TEXT PASSAGE:
A patient in Craigmillar told me of a friend of his in the early 1930s whose little daughter became extremely ill. He was far too poor to be able to call in a doctor or even to pay for a journey by bus.

"The only thing he could do was take his daughter in his arms and walk the five or six miles up to the royal infirmary. When he arrived there he found his daughter was dead."

These are the words of Sir John Crofton, the Scotland-based doctor whose treatment for TB helped save millions of lives.

They recall the desperation faced by families before the creation of the NHS across the UK on July 5, 1948.

Only the determined work of politicians such as Labour health minister Aneurin Bevan and pioneers such as Crofton have consigned distressing images like this to history.

It is questionable whether the necessary political and public support could be fostered to create NHS Scotland - which now costs more than £10bn a year - from scratch today.

In the 1940s, however, there was the public appetite. The works of Scottish novelist Archibald Joseph Cronin, who created the character Dr Finlay, were immensely popular. His 1937 title The Citadel, about corruption in the medical establishment, became an Oscar- nominated film. Cronin and Bevan worked in the same south Wales mining community in the 1920s, although there is no evidence the two met.

Bevan, who married Fifer Jennie Lee, had strong links with Scotland. He was friends with Gorbals MP George Buchanan and his brother Dr John Buchanan, a GP covering Gorbals and Govan.

"Nye had the power but not the practical knowledge that this doctor in Wales and daddy had of the difficulties and hardships that people endured as they did not have the money for proper medical help," recalls Ann Buchanan, Dr Buchanan's daughter.

WORK TASK: Transcribe the passage about the NHS's origins word for word, from "It is questionable" to "Gorbals and Govan.", including both.

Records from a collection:
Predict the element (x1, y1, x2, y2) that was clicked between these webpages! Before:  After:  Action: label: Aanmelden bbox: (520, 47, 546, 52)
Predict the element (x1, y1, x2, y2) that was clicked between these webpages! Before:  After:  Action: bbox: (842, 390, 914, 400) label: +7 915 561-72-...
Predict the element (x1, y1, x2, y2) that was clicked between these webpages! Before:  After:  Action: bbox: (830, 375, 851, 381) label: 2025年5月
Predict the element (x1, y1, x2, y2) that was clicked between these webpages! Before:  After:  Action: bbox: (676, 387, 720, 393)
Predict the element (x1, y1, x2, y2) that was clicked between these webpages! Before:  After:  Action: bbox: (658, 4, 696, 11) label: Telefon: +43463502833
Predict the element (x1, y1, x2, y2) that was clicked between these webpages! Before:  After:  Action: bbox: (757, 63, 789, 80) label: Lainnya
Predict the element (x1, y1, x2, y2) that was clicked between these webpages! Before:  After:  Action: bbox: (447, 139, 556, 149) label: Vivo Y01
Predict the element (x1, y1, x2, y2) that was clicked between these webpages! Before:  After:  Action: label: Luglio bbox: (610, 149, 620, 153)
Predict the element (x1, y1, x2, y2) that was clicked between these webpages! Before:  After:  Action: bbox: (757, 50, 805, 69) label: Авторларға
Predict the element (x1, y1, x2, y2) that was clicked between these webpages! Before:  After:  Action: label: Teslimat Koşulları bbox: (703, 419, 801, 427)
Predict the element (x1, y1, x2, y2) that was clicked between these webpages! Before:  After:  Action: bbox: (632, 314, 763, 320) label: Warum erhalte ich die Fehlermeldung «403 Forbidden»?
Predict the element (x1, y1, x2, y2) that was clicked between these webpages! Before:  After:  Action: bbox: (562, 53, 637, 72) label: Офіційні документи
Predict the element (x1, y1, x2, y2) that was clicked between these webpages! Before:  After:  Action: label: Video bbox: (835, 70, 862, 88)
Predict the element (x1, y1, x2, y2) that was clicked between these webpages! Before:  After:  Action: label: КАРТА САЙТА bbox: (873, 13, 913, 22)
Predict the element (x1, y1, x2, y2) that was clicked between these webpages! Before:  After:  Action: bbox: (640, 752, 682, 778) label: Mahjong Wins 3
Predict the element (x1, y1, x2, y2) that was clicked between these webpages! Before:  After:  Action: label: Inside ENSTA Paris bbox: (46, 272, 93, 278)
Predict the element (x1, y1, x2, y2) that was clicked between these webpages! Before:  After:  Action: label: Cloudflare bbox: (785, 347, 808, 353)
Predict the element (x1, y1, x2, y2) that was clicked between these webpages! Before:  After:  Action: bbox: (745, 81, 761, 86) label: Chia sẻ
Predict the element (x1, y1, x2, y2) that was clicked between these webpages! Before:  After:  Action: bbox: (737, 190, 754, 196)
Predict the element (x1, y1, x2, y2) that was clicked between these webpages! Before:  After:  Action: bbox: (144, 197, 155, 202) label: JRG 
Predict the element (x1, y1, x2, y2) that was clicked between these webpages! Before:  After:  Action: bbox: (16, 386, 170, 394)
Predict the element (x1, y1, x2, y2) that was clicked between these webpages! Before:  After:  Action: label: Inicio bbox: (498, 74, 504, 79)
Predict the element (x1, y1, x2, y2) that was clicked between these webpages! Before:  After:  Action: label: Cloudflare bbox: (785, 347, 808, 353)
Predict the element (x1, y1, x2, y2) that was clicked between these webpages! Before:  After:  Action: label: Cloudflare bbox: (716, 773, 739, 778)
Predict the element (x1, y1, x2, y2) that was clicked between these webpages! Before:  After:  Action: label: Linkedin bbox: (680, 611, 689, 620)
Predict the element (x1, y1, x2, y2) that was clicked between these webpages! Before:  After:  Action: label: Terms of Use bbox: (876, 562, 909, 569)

EXERCISE RESULT:
It is questionable whether the necessary political and public support could be fostered to create NHS Scotland - which now costs more than £10bn a year - from scratch today.

In the 1940s, however, there was the public appetite. The works of Scottish novelist Archibald Joseph Cronin, who created the character Dr Finlay, were immensely popular. His 1937 title The Citadel, about corruption in the medical establishment, became an Oscar- nominated film. Cronin and Bevan worked in the same south Wales mining community in the 1920s, although there is no evidence the two met.

Bevan, who married Fifer Jennie Lee, had strong links with Scotland. He was friends with Gorbals MP George Buchanan and his brother Dr John Buchanan, a GP covering Gorbals and Govan.